By default, the LLM decides on its own whether to respond with text or call one or more tools based on the user's input. The tool_choice parameter allows you to control this behavior more precisely.

"none": Forces the LLM not to call any tools and directly return a text response.
"auto" (default): The LLM can freely choose whether to respond with text or call tools.
{"type": "function", "function": {"name": "my_function"}}: Forces the LLM to call this specific tool named my_function.

This parameter is very useful in scenarios where you need to enforce a specific process or limit the LLM's capabilities.

3.2. Request-Response Lifecycle

A complete tool calling interaction involves at least two API requests.

First Request: From User to LLM

# request
response = client.chat.completions.create(
model="gpt-4o",
messages=[{"role": "user", "content": "Please book me a flight from New York to London tomorrow"}],
tools=my_tools, # The tool list defined above
tool_choice="auto"
)

First Response: LLM's “Call Suggestion”

If the LLM decides to call a tool, the API response's finish_reason will be tool_calls, and the message object will contain a tool_calls array.

{
"choices": [
{
"finish_reason": "tool_calls",
"message": {
"role": "assistant",
"content": null,
"tool_calls": [
{
"id": "call_abc123",
"type": "function",
"function": {
"name": "book_flight",
"arguments": "{\"departure\":\"New York\",\"destination\":\"London\",\"date\":\"2025-07-01\"}"
}
}
]
}
}
],
...
}

Key Points Analysis:

finish_reason: A value of "tool_calls" indicates that the LLM wants you to execute a tool call, rather than ending the conversation.
message.role: assistant.
message.tool_calls: This is an array, meaning the LLM can request multiple tool calls at once.
- id: A unique call ID. In subsequent requests, you'll need to use this ID to associate the tool's execution results.
- function.name: The function name the LLM suggests calling.
- function.arguments: A JSON object in string form. You need to parse this string to get the specific parameters needed to call the function.

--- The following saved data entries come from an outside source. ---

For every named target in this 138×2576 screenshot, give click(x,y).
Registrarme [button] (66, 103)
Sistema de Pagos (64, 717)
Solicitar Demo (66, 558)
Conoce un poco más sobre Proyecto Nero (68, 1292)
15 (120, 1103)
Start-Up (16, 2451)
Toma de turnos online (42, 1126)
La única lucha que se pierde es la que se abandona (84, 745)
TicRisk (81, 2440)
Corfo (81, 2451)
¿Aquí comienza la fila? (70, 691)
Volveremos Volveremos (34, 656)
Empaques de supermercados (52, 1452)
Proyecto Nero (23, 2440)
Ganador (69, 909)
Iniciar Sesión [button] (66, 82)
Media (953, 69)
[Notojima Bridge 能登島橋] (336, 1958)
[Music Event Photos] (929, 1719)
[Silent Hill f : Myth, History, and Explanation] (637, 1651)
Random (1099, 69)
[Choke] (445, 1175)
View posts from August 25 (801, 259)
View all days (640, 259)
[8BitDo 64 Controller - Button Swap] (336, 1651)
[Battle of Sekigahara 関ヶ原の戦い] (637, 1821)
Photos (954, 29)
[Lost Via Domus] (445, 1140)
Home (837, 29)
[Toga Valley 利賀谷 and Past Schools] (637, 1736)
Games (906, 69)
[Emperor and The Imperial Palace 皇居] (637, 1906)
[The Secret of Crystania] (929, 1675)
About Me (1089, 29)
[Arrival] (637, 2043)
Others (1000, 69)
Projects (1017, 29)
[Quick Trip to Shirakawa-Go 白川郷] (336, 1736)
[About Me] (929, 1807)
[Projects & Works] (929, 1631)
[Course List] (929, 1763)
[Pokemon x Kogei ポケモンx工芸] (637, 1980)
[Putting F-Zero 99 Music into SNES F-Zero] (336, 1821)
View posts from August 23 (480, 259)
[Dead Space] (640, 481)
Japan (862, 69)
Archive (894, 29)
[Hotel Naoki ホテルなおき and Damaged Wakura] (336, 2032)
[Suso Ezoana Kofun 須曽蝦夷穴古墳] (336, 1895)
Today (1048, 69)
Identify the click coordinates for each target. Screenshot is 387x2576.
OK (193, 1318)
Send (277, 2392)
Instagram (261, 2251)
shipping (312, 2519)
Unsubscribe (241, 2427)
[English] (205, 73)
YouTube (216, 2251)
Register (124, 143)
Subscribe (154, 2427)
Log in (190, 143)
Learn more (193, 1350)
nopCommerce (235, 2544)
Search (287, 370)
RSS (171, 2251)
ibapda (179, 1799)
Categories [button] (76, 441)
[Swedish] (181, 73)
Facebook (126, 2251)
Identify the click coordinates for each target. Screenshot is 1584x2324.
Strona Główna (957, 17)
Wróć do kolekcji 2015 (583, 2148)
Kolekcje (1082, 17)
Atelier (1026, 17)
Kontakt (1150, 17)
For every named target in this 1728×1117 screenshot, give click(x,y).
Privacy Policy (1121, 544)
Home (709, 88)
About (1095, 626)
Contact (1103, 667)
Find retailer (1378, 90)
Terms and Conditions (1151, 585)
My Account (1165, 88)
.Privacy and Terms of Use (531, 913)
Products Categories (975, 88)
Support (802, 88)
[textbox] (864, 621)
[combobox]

Second Request: Returning Tool Results to the LLM

After executing the tool in your code, you need to send the results back to the LLM to complete the conversation. At this point, you need to construct a new messages list that includes:

The original user message.
The assistant message returned by the LLM in the previous step (containing tool_calls).
A new message with the tool role, containing the tool's execution results.

# message history
messages = [
{"role": "user", "content": "Please book me a flight from New York to London tomorrow"},
response.choices[0].message, # Assistant's 'tool_calls' message
{
"tool_call_id": "call_abc123", # Must match the ID from the previous step
"role": "tool",
"name": "book_flight",
"content": "{\"status\": \"success\", \"ticket_id\": \"TICKET-45678\"}" # Actual return value from the tool
}
]
# second request
second_response = client.chat.completions.create(
model="gpt-4o",
messages=messages
)

Second Response: LLM's Final Reply

This time, the LLM will generate a natural language response for the user based on the tool's returned results.

{
"choices": [
{
"finish_reason": "stop",
"message": {
"role": "assistant",
"content": "Great! I've booked your flight from New York to London for tomorrow. Your ticket ID is TICKET-45678."
}
}
],
...
}

With this, a complete tool calling cycle is finished.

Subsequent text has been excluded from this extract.